Auf jeden Fall war die die Frage, ob man den Wirt jetzt aus dem Schlaf klopfen sollte oder nicht, endgültig entschieden. Weder Robert noch Brenda stand der Sinn danach, den Rest der Nacht – wie lange auch immer sie dauern mochte –

draußen im Freien zu verbringen, wo sie zweifellos ständig den Angriffen der gierigen Blutsauger aus dem Schloss ausgesetzt waren.

Robert klopfte.

Es erfolgte keine Reaktion.

„Versuch es noch mal!“, forderte Brenda.

Robert klopfte diesmal etwas kräftiger. „Aufmachen! Wir brauchen Schutz vor den Blutsaugern!“, rief er.

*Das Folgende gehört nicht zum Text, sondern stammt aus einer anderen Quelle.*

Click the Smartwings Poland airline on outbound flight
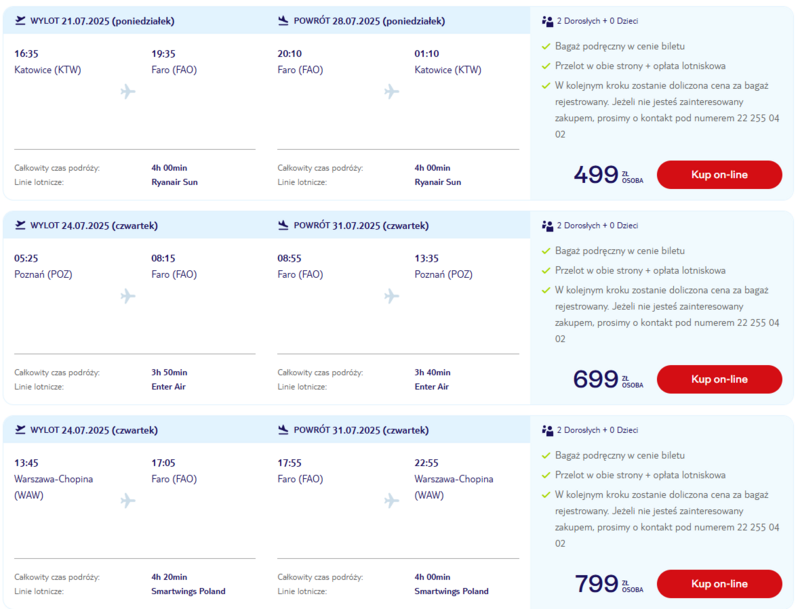Viewport: 800px width, 609px height. tap(188, 591)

In diesem Augenblick stürzte sich eine der Bestien förmlich vom Himmel.

Sie raste mit unglaublicher Geschwindigkeit geradewegs auf Robert zu.

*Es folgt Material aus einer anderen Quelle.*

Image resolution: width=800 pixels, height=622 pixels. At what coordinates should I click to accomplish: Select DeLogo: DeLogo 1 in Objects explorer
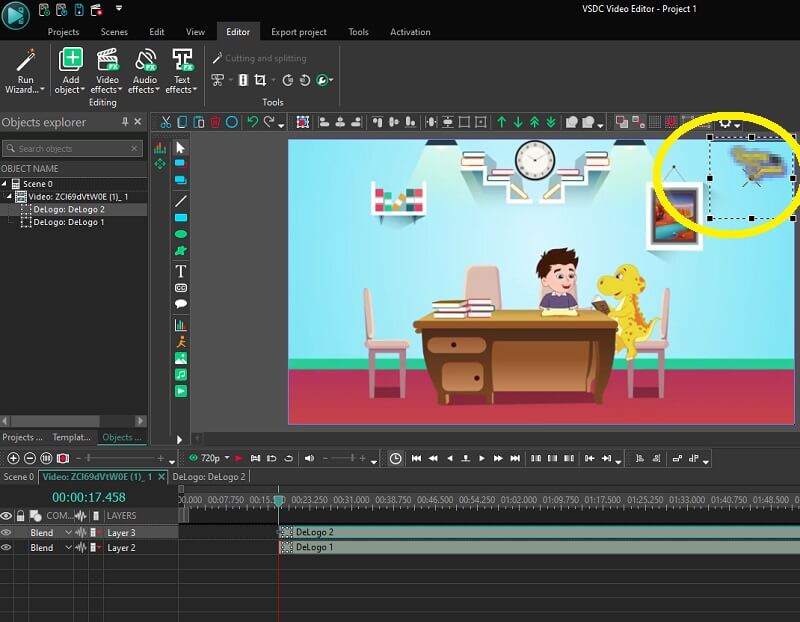pos(69,222)
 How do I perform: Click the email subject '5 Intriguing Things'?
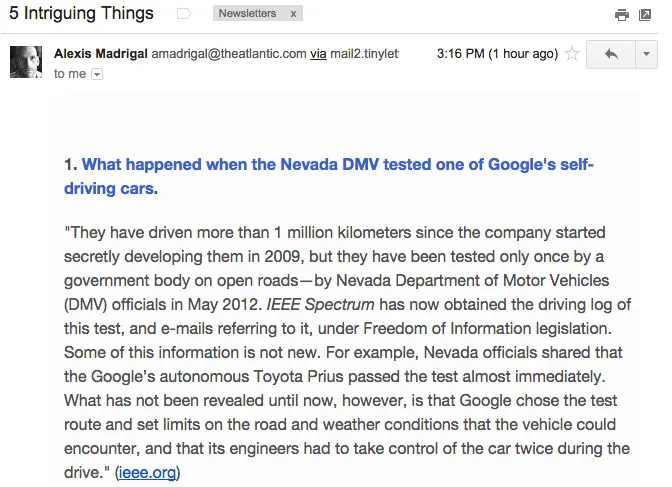82,14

Dieser riss seine geladene Armbrust empor und schoss den eingelegten Holzpflock ab. Allerdings verfehlte er sein Ziel in der Hast. Auch Brendas Pfeil ging daneben. Die Bestien schienen aus ihren Fehlern zu lernen – und zwar sehr schnell.

Durch die enorme Angriffsgeschwindigkeit boten sie kaum ein Ziel.

Robert spürte, wie ihn die Krallen bewehrten Hände des Monstrums am Oberkörper berührten und mit unglaublicher Wucht zu Boden stießen.

Der Blutsauger legte bereits die Vampirzähne an Roberts Kehle, als genau diese Zähne aus dem lemurenartigen Maul heraus fielen und zu Staub zerbröselten. Robert musste niesen. Innerhalb weniger Sekunden zerfiel der Körper des Angreifers vollständig.

Danach wurde auch Brenda ersichtlich, was geschehen war.

Robert hatte in die Tasche mit den Holzpflöcken gegriffen und der Bestie einen davon mit aller Gewalt in den Leib gerammt. Offenbar akzeptierte das Programm diese Aktion als Pfählung.

Robert stand auf und streifte sich den Staub von den Sachen.

Brenda hämmerte nun gegen die Tür.

„Aufmachen!“

Währenddessen griff bereits der nächste Blutsauger an.

Er verfolgte eine andere Strategie. Seine Flugbahn war ähnlich chaotisch wie die einer Motte, die ihre Feinde damit zu verwirren pflegte, sich zwischenzeitlich ein Stück fallen zu lassen – eine Kampftaktik, die auch moderne Kampfjets anwendeten, um gegnerischer Radarpeilung zu entgehen, wie Robert aus seiner Erfahrung als Pilot in verschiedenen Games wusste, die diesem Thema gewidmet waren.

Brenda legte einen Pfeil ein und schoss.

Aber der Pfeil verfehlte den chaotisch dahinsegelnden Blutsauger. Um einen neuen Bolzen in die Armbrust einzulegen, war es zu spät.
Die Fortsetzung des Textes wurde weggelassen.